TASK INSTRUCTIONS:
Duplicate every one of the entries below line for line, changing nothing.

Stored items from a collection:

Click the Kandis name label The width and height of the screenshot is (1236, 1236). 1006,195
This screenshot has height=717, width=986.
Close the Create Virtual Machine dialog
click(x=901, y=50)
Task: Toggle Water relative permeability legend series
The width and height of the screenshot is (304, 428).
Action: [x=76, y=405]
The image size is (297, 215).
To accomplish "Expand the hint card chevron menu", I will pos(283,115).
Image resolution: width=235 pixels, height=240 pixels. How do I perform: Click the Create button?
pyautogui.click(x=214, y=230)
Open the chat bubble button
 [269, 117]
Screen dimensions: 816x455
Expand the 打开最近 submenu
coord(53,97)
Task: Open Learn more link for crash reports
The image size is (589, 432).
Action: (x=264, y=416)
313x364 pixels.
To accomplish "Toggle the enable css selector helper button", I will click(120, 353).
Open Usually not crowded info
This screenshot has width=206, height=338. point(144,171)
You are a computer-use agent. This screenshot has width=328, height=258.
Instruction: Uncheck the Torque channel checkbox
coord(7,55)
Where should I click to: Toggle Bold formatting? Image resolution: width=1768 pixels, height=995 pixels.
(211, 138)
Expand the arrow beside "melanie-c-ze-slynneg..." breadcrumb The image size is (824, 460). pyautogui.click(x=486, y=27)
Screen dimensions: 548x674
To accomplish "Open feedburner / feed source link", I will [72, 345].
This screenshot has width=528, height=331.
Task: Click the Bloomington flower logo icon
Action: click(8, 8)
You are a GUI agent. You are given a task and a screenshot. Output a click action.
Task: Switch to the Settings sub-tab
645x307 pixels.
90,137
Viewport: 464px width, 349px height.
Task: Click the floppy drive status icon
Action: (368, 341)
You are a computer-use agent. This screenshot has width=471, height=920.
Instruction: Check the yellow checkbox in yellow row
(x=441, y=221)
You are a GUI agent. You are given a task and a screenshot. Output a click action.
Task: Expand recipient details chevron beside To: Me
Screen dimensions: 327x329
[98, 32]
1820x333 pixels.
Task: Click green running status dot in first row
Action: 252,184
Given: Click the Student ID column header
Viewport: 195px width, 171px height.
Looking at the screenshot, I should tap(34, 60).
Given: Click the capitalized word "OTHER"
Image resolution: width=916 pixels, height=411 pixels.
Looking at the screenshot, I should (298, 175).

THE OUTPUT:
Click the Kandis name label The width and height of the screenshot is (1236, 1236). 1006,195
This screenshot has height=717, width=986.
Close the Create Virtual Machine dialog
click(x=901, y=50)
Task: Toggle Water relative permeability legend series
The width and height of the screenshot is (304, 428).
Action: [x=76, y=405]
The image size is (297, 215).
To accomplish "Expand the hint card chevron menu", I will pos(283,115).
Image resolution: width=235 pixels, height=240 pixels. How do I perform: Click the Create button?
pyautogui.click(x=214, y=230)
Open the chat bubble button
 [269, 117]
Screen dimensions: 816x455
Expand the 打开最近 submenu
coord(53,97)
Task: Open Learn more link for crash reports
The image size is (589, 432).
Action: (x=264, y=416)
313x364 pixels.
To accomplish "Toggle the enable css selector helper button", I will click(120, 353).
Open Usually not crowded info
This screenshot has width=206, height=338. point(144,171)
You are a computer-use agent. This screenshot has width=328, height=258.
Instruction: Uncheck the Torque channel checkbox
coord(7,55)
Where should I click to: Toggle Bold formatting? Image resolution: width=1768 pixels, height=995 pixels.
(211, 138)
Expand the arrow beside "melanie-c-ze-slynneg..." breadcrumb The image size is (824, 460). pyautogui.click(x=486, y=27)
Screen dimensions: 548x674
To accomplish "Open feedburner / feed source link", I will [72, 345].
This screenshot has width=528, height=331.
Task: Click the Bloomington flower logo icon
Action: click(8, 8)
You are a GUI agent. You are given a task and a screenshot. Output a click action.
Task: Switch to the Settings sub-tab
645x307 pixels.
90,137
Viewport: 464px width, 349px height.
Task: Click the floppy drive status icon
Action: (368, 341)
You are a computer-use agent. This screenshot has width=471, height=920.
Instruction: Check the yellow checkbox in yellow row
(x=441, y=221)
You are a GUI agent. You are given a task and a screenshot. Output a click action.
Task: Expand recipient details chevron beside To: Me
Screen dimensions: 327x329
[98, 32]
1820x333 pixels.
Task: Click green running status dot in first row
Action: 252,184
Given: Click the Student ID column header
Viewport: 195px width, 171px height.
Looking at the screenshot, I should tap(34, 60).
Given: Click the capitalized word "OTHER"
Image resolution: width=916 pixels, height=411 pixels.
Looking at the screenshot, I should (298, 175).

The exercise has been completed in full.